The agency must draft rules for how automated deliveries would work, like how high and low they are allowed to fly, which areas should be designated as “no fly” zones, how to avoid mid-air collisions, and the weight limits on delivery items.
Both the FAA and NASA are working on creating a low-level air-traffic system, but it could be years before they are finished. Kimchi, Amazon’s Prime Air drone project executive, noted his impatience to get their drones to the market in the Bloomberg article, but thinks the required FAA guidelines will be in place “in much less than 10 years,” which is a timeline some have predicted.
Brand New Tech Careers On the Rise Due to Drone Growth:
With the market for drone use on the the verge of exploding, there are also numerous brand-new tech careers that will require up and coming talent with specific drone-related skills to fill.

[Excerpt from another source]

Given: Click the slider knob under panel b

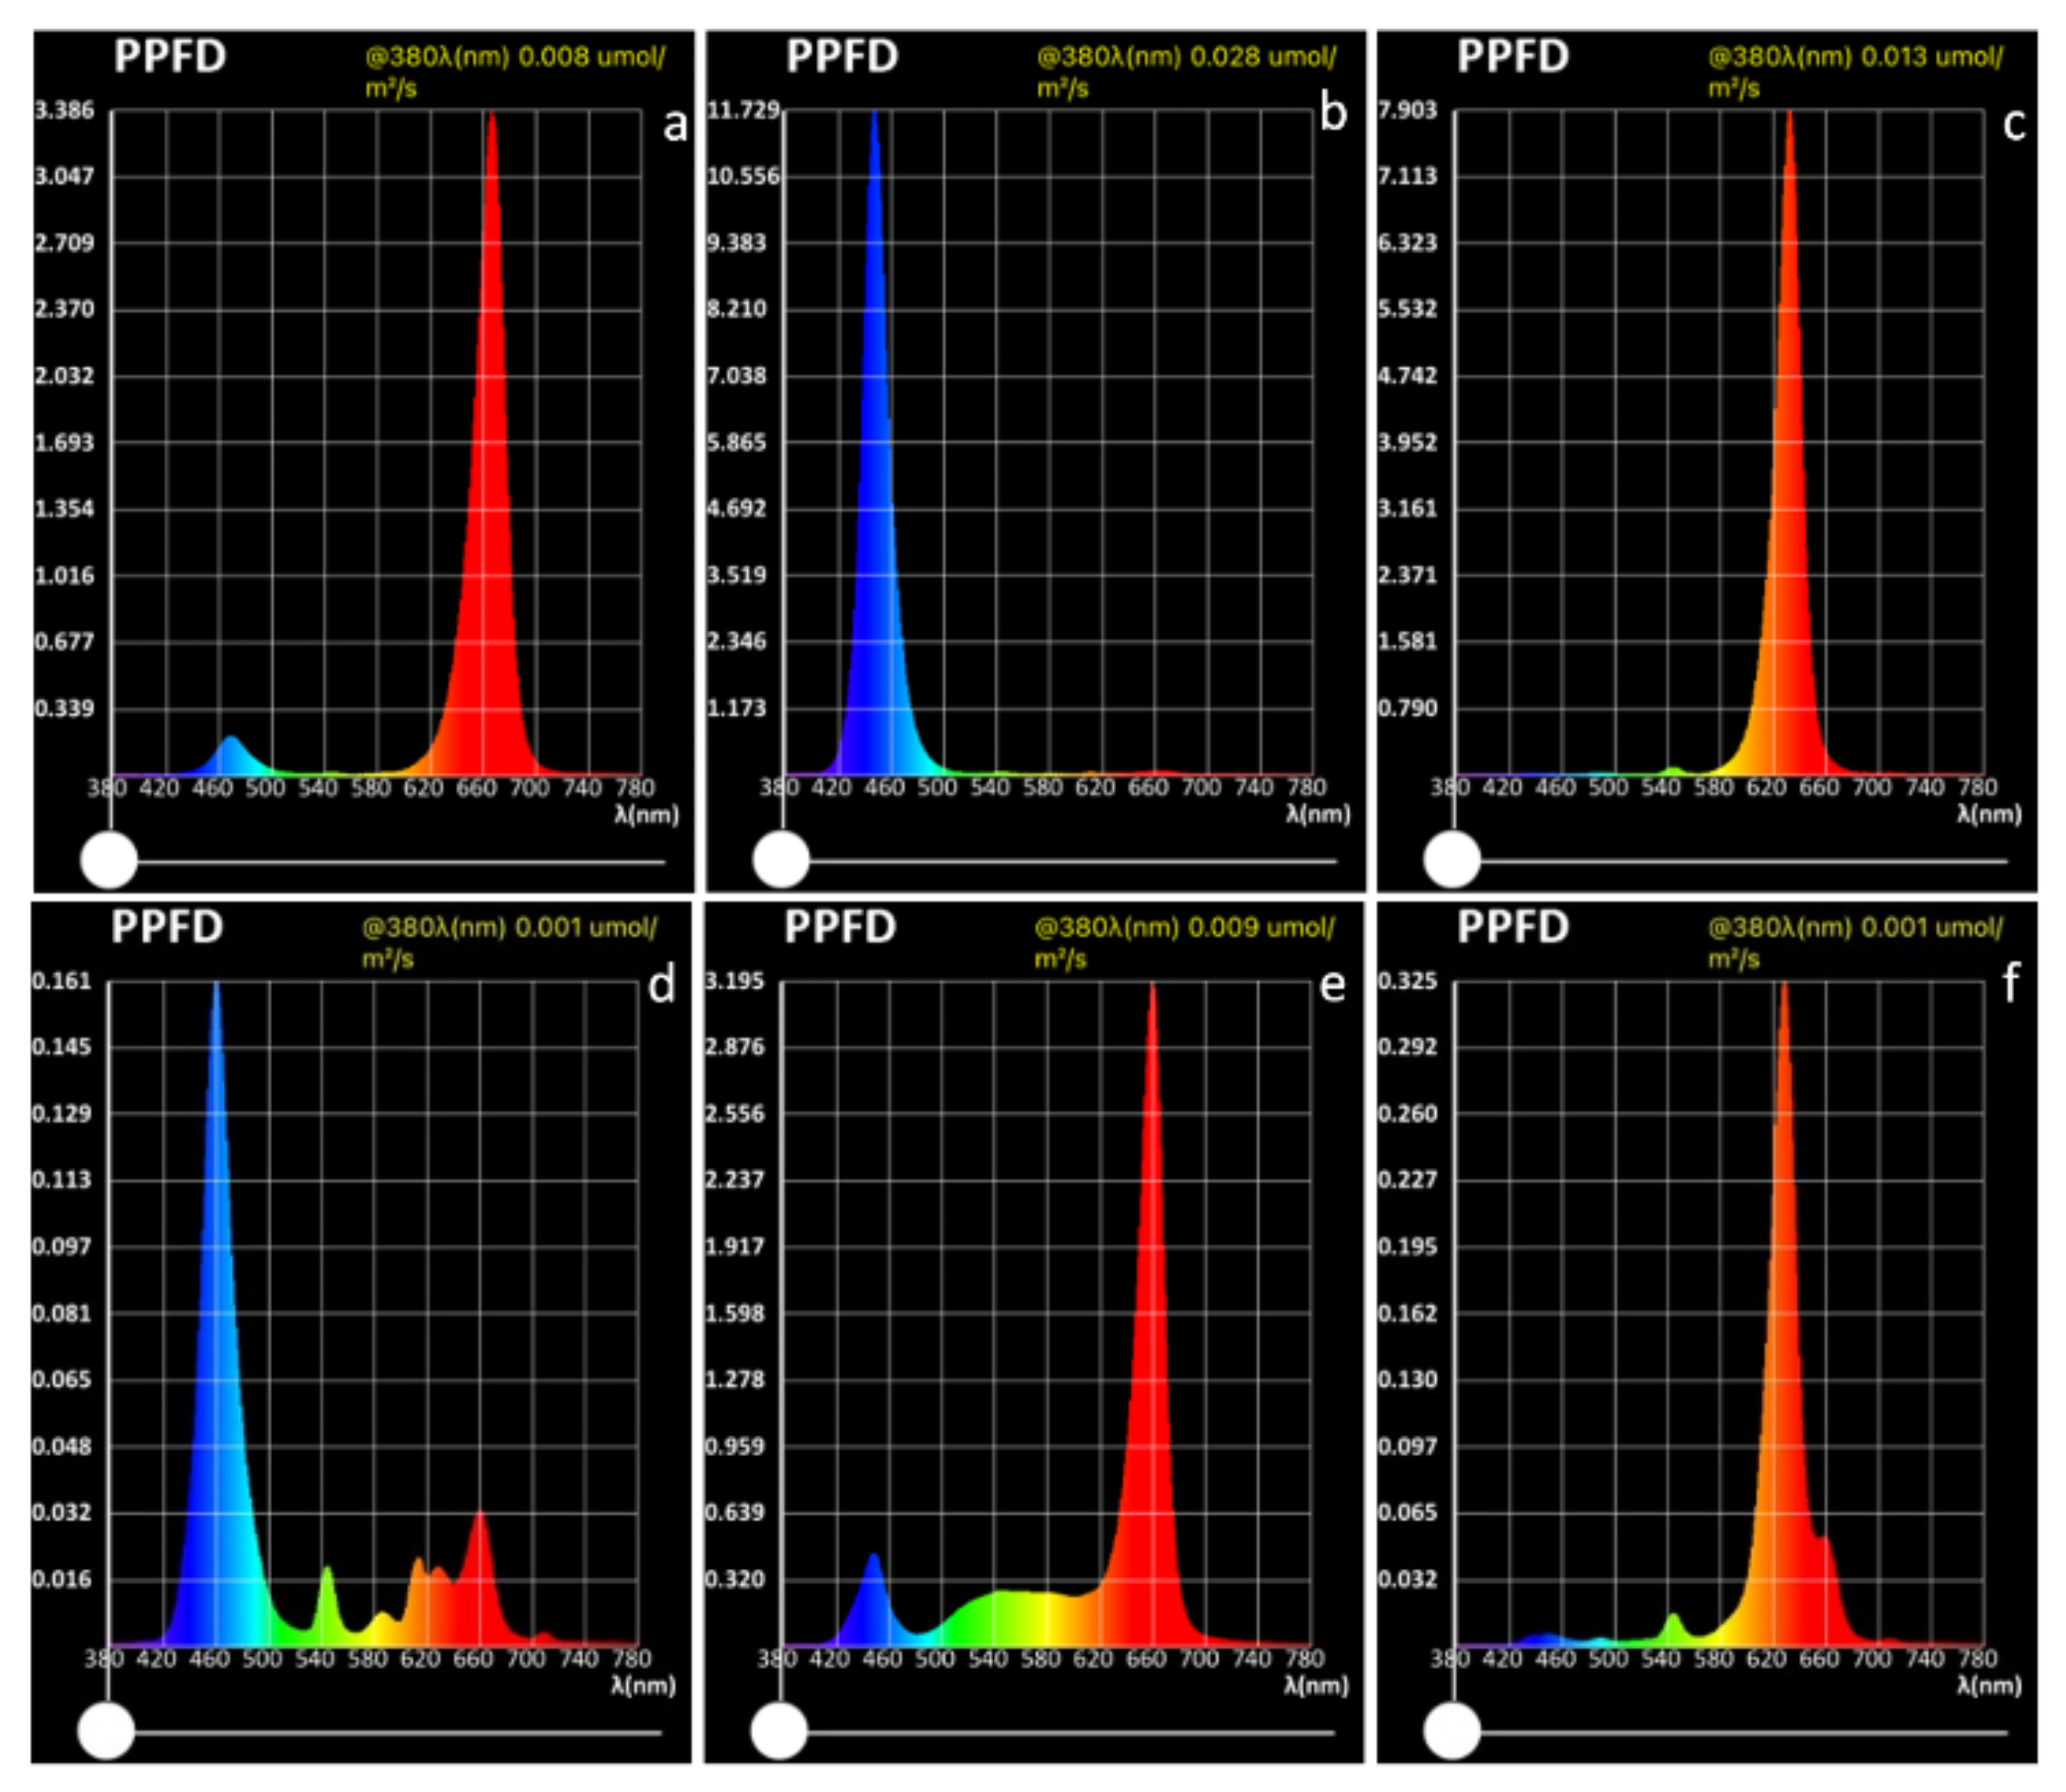Looking at the screenshot, I should (x=780, y=859).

In an economic impact assessment from 2013, AUVSI predicted more than 100,000 jobs that the drone or unmanned aerial systems (UAS) industry will create in the next ten years in the U.S. alone. The predicted job growth is centered around drone-specific roles like UAS/UAV Technicians, UAS/UAV Programmers, UAS/UAV Operators, UAS/UAV Network Administrators, and UAS/UAV Software Engineers.
Graduates and individuals with a degree in a related tech field, as well as experience with operating drones, developing drone-specific software, and creating innovative, tech improvements on drones’ commercial use abilities stand to be competing for jobs in one of the fastest growing markets today. These individuals will be hot commodities in coming years and can expect a wide array of job opportunities to choose from.
We are just beginning to see the impact of commercial drones on business sectors like eCommerce, Real Estate, Entertainment, and Technology. As soon as federal regulations are completed, drones are likely to become a crucial component to most businesses offerings. The future of drones not only looks bright, but it’s also right around the corner. Make sure your business is ready to handle the impending demand for drone incorporation.